Directive
Reproduce every line of the following data without changing anything.

Text and element pointing data
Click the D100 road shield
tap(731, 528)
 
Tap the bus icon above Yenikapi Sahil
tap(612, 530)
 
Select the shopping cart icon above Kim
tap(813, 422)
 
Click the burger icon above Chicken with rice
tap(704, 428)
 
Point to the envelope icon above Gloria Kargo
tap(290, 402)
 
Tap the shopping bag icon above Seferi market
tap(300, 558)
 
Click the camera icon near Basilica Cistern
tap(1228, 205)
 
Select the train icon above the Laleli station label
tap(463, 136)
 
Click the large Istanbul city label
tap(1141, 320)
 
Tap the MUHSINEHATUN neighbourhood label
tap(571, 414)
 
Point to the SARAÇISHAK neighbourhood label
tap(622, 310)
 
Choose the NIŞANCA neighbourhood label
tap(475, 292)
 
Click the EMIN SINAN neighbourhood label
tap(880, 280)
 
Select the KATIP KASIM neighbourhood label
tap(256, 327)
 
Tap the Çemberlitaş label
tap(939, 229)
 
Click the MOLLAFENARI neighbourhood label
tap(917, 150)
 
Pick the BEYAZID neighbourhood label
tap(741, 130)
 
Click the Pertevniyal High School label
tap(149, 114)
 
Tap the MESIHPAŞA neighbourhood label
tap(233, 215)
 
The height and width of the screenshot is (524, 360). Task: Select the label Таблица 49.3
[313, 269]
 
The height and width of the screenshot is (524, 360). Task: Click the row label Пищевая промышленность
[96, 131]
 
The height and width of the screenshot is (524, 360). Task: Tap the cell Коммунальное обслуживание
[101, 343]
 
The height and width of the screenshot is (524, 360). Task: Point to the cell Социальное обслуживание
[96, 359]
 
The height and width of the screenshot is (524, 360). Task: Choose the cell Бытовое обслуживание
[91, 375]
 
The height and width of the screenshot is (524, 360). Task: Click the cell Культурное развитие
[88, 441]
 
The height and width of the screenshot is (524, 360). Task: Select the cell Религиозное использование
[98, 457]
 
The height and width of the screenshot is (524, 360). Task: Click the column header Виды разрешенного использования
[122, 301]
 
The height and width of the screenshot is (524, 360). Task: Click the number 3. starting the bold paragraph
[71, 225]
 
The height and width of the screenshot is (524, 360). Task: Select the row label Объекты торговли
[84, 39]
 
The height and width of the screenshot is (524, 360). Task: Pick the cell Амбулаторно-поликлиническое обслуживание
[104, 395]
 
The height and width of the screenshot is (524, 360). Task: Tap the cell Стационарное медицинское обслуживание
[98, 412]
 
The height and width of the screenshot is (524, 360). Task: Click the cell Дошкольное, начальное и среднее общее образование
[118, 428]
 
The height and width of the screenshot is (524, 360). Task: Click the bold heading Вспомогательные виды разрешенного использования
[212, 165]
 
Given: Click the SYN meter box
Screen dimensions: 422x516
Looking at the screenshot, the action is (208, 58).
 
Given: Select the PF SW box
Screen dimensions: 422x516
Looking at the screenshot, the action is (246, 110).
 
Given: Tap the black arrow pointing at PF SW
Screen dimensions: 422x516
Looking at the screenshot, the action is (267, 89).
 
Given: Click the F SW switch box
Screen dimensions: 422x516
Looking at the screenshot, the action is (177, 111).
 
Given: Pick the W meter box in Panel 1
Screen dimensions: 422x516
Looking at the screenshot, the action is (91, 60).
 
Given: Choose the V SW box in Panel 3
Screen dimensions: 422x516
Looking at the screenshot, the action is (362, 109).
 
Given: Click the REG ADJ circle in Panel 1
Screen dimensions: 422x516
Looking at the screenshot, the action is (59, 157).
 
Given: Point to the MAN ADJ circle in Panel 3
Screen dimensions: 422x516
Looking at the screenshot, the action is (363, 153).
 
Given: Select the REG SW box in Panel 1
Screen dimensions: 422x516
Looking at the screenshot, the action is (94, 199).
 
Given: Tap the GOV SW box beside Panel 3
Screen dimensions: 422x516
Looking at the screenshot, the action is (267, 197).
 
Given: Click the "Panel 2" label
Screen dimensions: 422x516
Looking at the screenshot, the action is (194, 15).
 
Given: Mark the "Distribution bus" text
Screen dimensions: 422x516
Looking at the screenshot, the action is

Output
Click the D100 road shield
tap(731, 528)
 
Tap the bus icon above Yenikapi Sahil
tap(612, 530)
 
Select the shopping cart icon above Kim
tap(813, 422)
 
Click the burger icon above Chicken with rice
tap(704, 428)
 
Point to the envelope icon above Gloria Kargo
tap(290, 402)
 
Tap the shopping bag icon above Seferi market
tap(300, 558)
 
Click the camera icon near Basilica Cistern
tap(1228, 205)
 
Select the train icon above the Laleli station label
tap(463, 136)
 
Click the large Istanbul city label
tap(1141, 320)
 
Tap the MUHSINEHATUN neighbourhood label
tap(571, 414)
 
Point to the SARAÇISHAK neighbourhood label
tap(622, 310)
 
Choose the NIŞANCA neighbourhood label
tap(475, 292)
 
Click the EMIN SINAN neighbourhood label
tap(880, 280)
 
Select the KATIP KASIM neighbourhood label
tap(256, 327)
 
Tap the Çemberlitaş label
tap(939, 229)
 
Click the MOLLAFENARI neighbourhood label
tap(917, 150)
 
Pick the BEYAZID neighbourhood label
tap(741, 130)
 
Click the Pertevniyal High School label
tap(149, 114)
 
Tap the MESIHPAŞA neighbourhood label
tap(233, 215)
 
The height and width of the screenshot is (524, 360). Task: Select the label Таблица 49.3
[313, 269]
 
The height and width of the screenshot is (524, 360). Task: Click the row label Пищевая промышленность
[96, 131]
 
The height and width of the screenshot is (524, 360). Task: Tap the cell Коммунальное обслуживание
[101, 343]
 
The height and width of the screenshot is (524, 360). Task: Point to the cell Социальное обслуживание
[96, 359]
 
The height and width of the screenshot is (524, 360). Task: Choose the cell Бытовое обслуживание
[91, 375]
 
The height and width of the screenshot is (524, 360). Task: Click the cell Культурное развитие
[88, 441]
 
The height and width of the screenshot is (524, 360). Task: Select the cell Религиозное использование
[98, 457]
 
The height and width of the screenshot is (524, 360). Task: Click the column header Виды разрешенного использования
[122, 301]
 
The height and width of the screenshot is (524, 360). Task: Click the number 3. starting the bold paragraph
[71, 225]
 
The height and width of the screenshot is (524, 360). Task: Select the row label Объекты торговли
[84, 39]
 
The height and width of the screenshot is (524, 360). Task: Pick the cell Амбулаторно-поликлиническое обслуживание
[104, 395]
 
The height and width of the screenshot is (524, 360). Task: Tap the cell Стационарное медицинское обслуживание
[98, 412]
 
The height and width of the screenshot is (524, 360). Task: Click the cell Дошкольное, начальное и среднее общее образование
[118, 428]
 
The height and width of the screenshot is (524, 360). Task: Click the bold heading Вспомогательные виды разрешенного использования
[212, 165]
 
Given: Click the SYN meter box
Screen dimensions: 422x516
Looking at the screenshot, the action is (208, 58).
 
Given: Select the PF SW box
Screen dimensions: 422x516
Looking at the screenshot, the action is (246, 110).
 
Given: Tap the black arrow pointing at PF SW
Screen dimensions: 422x516
Looking at the screenshot, the action is (267, 89).
 
Given: Click the F SW switch box
Screen dimensions: 422x516
Looking at the screenshot, the action is (177, 111).
 
Given: Pick the W meter box in Panel 1
Screen dimensions: 422x516
Looking at the screenshot, the action is (91, 60).
 
Given: Choose the V SW box in Panel 3
Screen dimensions: 422x516
Looking at the screenshot, the action is (362, 109).
 
Given: Click the REG ADJ circle in Panel 1
Screen dimensions: 422x516
Looking at the screenshot, the action is (59, 157).
 
Given: Point to the MAN ADJ circle in Panel 3
Screen dimensions: 422x516
Looking at the screenshot, the action is (363, 153).
 
Given: Select the REG SW box in Panel 1
Screen dimensions: 422x516
Looking at the screenshot, the action is (94, 199).
 
Given: Tap the GOV SW box beside Panel 3
Screen dimensions: 422x516
Looking at the screenshot, the action is (267, 197).
 
Given: Click the "Panel 2" label
Screen dimensions: 422x516
Looking at the screenshot, the action is (194, 15).
 
Given: Mark the "Distribution bus" text
Screen dimensions: 422x516
Looking at the screenshot, the action is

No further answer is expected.